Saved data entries
#####

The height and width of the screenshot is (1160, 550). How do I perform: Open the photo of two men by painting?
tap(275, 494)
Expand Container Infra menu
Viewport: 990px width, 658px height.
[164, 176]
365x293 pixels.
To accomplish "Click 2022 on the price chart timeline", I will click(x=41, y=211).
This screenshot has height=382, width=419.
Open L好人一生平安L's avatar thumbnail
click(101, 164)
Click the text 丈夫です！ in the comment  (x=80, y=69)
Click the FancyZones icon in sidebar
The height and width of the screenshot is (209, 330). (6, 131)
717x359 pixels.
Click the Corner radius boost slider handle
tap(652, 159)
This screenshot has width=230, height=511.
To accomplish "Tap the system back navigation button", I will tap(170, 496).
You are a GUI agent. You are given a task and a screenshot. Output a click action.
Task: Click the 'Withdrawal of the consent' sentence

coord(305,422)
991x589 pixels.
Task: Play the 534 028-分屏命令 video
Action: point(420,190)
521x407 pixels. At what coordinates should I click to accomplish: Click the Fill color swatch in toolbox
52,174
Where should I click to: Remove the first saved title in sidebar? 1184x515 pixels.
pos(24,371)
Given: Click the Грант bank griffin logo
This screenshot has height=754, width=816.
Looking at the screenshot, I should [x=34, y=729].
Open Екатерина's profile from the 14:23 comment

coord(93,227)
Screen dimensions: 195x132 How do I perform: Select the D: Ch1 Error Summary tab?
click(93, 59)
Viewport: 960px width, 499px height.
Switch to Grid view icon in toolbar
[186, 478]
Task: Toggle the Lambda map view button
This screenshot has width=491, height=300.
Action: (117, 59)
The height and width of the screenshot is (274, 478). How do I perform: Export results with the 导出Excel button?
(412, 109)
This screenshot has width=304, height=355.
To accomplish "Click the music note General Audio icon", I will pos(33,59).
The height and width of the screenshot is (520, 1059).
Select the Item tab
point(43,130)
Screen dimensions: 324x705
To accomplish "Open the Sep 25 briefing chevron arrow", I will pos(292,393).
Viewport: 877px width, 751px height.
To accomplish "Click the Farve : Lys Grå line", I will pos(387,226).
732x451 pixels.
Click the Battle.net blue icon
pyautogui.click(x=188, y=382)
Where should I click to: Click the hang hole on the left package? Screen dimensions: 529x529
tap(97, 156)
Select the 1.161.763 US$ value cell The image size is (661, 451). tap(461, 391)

#####

Activity |
Repeat the lines above exactly.

Written answer |
The height and width of the screenshot is (1160, 550). How do I perform: Open the photo of two men by painting?
tap(275, 494)
Expand Container Infra menu
Viewport: 990px width, 658px height.
[164, 176]
365x293 pixels.
To accomplish "Click 2022 on the price chart timeline", I will click(x=41, y=211).
This screenshot has height=382, width=419.
Open L好人一生平安L's avatar thumbnail
click(101, 164)
Click the text 丈夫です！ in the comment  (x=80, y=69)
Click the FancyZones icon in sidebar
The height and width of the screenshot is (209, 330). (6, 131)
717x359 pixels.
Click the Corner radius boost slider handle
tap(652, 159)
This screenshot has width=230, height=511.
To accomplish "Tap the system back navigation button", I will tap(170, 496).
You are a GUI agent. You are given a task and a screenshot. Output a click action.
Task: Click the 'Withdrawal of the consent' sentence

coord(305,422)
991x589 pixels.
Task: Play the 534 028-分屏命令 video
Action: point(420,190)
521x407 pixels. At what coordinates should I click to accomplish: Click the Fill color swatch in toolbox
52,174
Where should I click to: Remove the first saved title in sidebar? 1184x515 pixels.
pos(24,371)
Given: Click the Грант bank griffin logo
This screenshot has height=754, width=816.
Looking at the screenshot, I should [x=34, y=729].
Open Екатерина's profile from the 14:23 comment

coord(93,227)
Screen dimensions: 195x132 How do I perform: Select the D: Ch1 Error Summary tab?
click(93, 59)
Viewport: 960px width, 499px height.
Switch to Grid view icon in toolbar
[186, 478]
Task: Toggle the Lambda map view button
This screenshot has width=491, height=300.
Action: (117, 59)
The height and width of the screenshot is (274, 478). How do I perform: Export results with the 导出Excel button?
(412, 109)
This screenshot has width=304, height=355.
To accomplish "Click the music note General Audio icon", I will pos(33,59).
The height and width of the screenshot is (520, 1059).
Select the Item tab
point(43,130)
Screen dimensions: 324x705
To accomplish "Open the Sep 25 briefing chevron arrow", I will pos(292,393).
Viewport: 877px width, 751px height.
To accomplish "Click the Farve : Lys Grå line", I will pos(387,226).
732x451 pixels.
Click the Battle.net blue icon
pyautogui.click(x=188, y=382)
Where should I click to: Click the hang hole on the left package? Screen dimensions: 529x529
tap(97, 156)
Select the 1.161.763 US$ value cell The image size is (661, 451). tap(461, 391)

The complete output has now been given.